TASK TO COMPLETE :: Every line of the listing should be repeated exactly.

RECORDED DATA ::
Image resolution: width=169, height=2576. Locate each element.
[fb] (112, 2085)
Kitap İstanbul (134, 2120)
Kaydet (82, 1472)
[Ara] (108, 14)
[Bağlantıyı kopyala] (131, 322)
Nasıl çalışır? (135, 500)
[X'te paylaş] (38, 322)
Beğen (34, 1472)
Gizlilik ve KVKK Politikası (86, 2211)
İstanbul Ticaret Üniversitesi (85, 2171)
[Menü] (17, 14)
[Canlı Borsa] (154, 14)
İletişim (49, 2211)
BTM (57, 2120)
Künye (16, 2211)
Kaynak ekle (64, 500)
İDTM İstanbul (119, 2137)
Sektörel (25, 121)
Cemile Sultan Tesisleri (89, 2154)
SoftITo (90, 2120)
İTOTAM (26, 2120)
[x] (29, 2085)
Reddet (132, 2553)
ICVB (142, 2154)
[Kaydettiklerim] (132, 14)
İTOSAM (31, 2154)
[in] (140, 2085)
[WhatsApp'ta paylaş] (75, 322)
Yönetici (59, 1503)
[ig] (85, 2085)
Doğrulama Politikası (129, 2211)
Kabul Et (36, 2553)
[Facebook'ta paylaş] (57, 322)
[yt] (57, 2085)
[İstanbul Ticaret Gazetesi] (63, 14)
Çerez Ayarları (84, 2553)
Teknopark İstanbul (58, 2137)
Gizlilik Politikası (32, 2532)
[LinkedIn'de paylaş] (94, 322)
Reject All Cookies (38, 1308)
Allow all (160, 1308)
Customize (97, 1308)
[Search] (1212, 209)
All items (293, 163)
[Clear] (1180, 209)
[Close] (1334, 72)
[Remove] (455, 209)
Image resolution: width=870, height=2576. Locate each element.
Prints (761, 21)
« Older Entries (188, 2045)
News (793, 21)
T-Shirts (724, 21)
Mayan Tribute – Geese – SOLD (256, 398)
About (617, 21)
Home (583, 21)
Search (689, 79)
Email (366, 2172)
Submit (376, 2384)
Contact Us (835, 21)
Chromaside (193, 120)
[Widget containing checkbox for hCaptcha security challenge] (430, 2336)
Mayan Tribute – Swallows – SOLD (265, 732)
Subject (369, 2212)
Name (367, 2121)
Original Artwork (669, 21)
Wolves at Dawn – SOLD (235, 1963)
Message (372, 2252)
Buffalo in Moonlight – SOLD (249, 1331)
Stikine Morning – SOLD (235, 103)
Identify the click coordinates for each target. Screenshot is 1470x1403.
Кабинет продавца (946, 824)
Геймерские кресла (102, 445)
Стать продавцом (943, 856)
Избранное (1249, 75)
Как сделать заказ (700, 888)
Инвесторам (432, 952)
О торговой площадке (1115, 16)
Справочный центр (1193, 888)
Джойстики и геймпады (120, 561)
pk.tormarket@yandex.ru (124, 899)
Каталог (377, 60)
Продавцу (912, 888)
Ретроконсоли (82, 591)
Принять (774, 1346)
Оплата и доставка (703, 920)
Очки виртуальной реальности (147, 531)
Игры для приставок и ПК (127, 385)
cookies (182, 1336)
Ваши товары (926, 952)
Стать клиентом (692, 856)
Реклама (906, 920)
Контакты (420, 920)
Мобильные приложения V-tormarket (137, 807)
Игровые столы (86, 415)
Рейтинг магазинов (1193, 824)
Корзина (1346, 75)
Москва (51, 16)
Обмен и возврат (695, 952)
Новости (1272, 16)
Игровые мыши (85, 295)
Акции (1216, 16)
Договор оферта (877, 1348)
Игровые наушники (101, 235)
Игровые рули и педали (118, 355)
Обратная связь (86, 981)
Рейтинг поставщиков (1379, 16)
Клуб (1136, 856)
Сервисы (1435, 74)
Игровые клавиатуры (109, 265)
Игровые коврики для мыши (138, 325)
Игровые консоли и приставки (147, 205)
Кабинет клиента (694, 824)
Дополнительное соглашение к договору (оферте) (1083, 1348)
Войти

SOLUTION TO THIS PROBLEM ::
Image resolution: width=169, height=2576. Locate each element.
[fb] (112, 2085)
Kitap İstanbul (134, 2120)
Kaydet (82, 1472)
[Ara] (108, 14)
[Bağlantıyı kopyala] (131, 322)
Nasıl çalışır? (135, 500)
[X'te paylaş] (38, 322)
Beğen (34, 1472)
Gizlilik ve KVKK Politikası (86, 2211)
İstanbul Ticaret Üniversitesi (85, 2171)
[Menü] (17, 14)
[Canlı Borsa] (154, 14)
İletişim (49, 2211)
BTM (57, 2120)
Künye (16, 2211)
Kaynak ekle (64, 500)
İDTM İstanbul (119, 2137)
Sektörel (25, 121)
Cemile Sultan Tesisleri (89, 2154)
SoftITo (90, 2120)
İTOTAM (26, 2120)
[x] (29, 2085)
Reddet (132, 2553)
ICVB (142, 2154)
[Kaydettiklerim] (132, 14)
İTOSAM (31, 2154)
[in] (140, 2085)
[WhatsApp'ta paylaş] (75, 322)
Yönetici (59, 1503)
[ig] (85, 2085)
Doğrulama Politikası (129, 2211)
Kabul Et (36, 2553)
[Facebook'ta paylaş] (57, 322)
[yt] (57, 2085)
[İstanbul Ticaret Gazetesi] (63, 14)
Çerez Ayarları (84, 2553)
Teknopark İstanbul (58, 2137)
Gizlilik Politikası (32, 2532)
[LinkedIn'de paylaş] (94, 322)
Reject All Cookies (38, 1308)
Allow all (160, 1308)
Customize (97, 1308)
[Search] (1212, 209)
All items (293, 163)
[Clear] (1180, 209)
[Close] (1334, 72)
[Remove] (455, 209)
Image resolution: width=870, height=2576. Locate each element.
Prints (761, 21)
« Older Entries (188, 2045)
News (793, 21)
T-Shirts (724, 21)
Mayan Tribute – Geese – SOLD (256, 398)
About (617, 21)
Home (583, 21)
Search (689, 79)
Email (366, 2172)
Submit (376, 2384)
Contact Us (835, 21)
Chromaside (193, 120)
[Widget containing checkbox for hCaptcha security challenge] (430, 2336)
Mayan Tribute – Swallows – SOLD (265, 732)
Subject (369, 2212)
Name (367, 2121)
Original Artwork (669, 21)
Wolves at Dawn – SOLD (235, 1963)
Message (372, 2252)
Buffalo in Moonlight – SOLD (249, 1331)
Stikine Morning – SOLD (235, 103)
Identify the click coordinates for each target. Screenshot is 1470x1403.
Кабинет продавца (946, 824)
Геймерские кресла (102, 445)
Стать продавцом (943, 856)
Избранное (1249, 75)
Как сделать заказ (700, 888)
Инвесторам (432, 952)
О торговой площадке (1115, 16)
Справочный центр (1193, 888)
Джойстики и геймпады (120, 561)
pk.tormarket@yandex.ru (124, 899)
Каталог (377, 60)
Продавцу (912, 888)
Ретроконсоли (82, 591)
Принять (774, 1346)
Оплата и доставка (703, 920)
Очки виртуальной реальности (147, 531)
Игры для приставок и ПК (127, 385)
cookies (182, 1336)
Ваши товары (926, 952)
Стать клиентом (692, 856)
Реклама (906, 920)
Контакты (420, 920)
Мобильные приложения V-tormarket (137, 807)
Игровые столы (86, 415)
Рейтинг магазинов (1193, 824)
Корзина (1346, 75)
Москва (51, 16)
Обмен и возврат (695, 952)
Новости (1272, 16)
Игровые мыши (85, 295)
Акции (1216, 16)
Договор оферта (877, 1348)
Игровые наушники (101, 235)
Игровые рули и педали (118, 355)
Обратная связь (86, 981)
Рейтинг поставщиков (1379, 16)
Клуб (1136, 856)
Сервисы (1435, 74)
Игровые клавиатуры (109, 265)
Игровые коврики для мыши (138, 325)
Игровые консоли и приставки (147, 205)
Кабинет клиента (694, 824)
Дополнительное соглашение к договору (оферте) (1083, 1348)
Войти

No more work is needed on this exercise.